--- START ---
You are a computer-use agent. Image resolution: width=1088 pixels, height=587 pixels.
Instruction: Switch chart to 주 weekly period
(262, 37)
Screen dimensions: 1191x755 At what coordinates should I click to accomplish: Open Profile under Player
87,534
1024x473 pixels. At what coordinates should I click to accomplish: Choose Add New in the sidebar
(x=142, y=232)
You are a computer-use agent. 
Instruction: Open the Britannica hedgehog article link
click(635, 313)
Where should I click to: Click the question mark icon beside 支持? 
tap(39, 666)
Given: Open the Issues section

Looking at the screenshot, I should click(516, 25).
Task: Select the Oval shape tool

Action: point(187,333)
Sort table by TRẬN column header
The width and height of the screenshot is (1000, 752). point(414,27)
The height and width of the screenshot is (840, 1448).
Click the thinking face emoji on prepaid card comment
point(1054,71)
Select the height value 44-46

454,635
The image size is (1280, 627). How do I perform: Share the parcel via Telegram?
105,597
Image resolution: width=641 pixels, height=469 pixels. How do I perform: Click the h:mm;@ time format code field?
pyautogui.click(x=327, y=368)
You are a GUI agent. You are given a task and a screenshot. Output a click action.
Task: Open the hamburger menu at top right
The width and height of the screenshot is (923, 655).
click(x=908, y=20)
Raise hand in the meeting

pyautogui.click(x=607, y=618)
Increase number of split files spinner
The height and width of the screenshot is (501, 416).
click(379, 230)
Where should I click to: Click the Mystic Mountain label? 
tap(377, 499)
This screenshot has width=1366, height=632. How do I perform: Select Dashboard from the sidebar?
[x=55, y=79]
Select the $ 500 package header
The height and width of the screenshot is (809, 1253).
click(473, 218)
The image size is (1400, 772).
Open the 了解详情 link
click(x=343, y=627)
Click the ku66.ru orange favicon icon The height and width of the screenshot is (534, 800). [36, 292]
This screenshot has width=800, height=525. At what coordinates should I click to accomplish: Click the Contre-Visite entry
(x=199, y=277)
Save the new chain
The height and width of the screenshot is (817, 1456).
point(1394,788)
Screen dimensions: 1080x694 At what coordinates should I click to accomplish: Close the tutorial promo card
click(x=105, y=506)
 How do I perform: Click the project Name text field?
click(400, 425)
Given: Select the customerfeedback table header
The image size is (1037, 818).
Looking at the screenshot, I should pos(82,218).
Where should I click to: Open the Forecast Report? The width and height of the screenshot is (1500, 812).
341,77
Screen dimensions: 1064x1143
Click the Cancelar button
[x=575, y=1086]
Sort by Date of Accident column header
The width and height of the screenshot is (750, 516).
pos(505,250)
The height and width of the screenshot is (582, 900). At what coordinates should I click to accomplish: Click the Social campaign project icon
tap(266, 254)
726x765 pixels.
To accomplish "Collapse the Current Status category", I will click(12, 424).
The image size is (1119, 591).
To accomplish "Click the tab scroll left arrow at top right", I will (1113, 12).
--- END ---
— What the exercise asks —
Determine the number of lines above holding the string "computer". Reply with it and nothing more.

— Exercise output —
2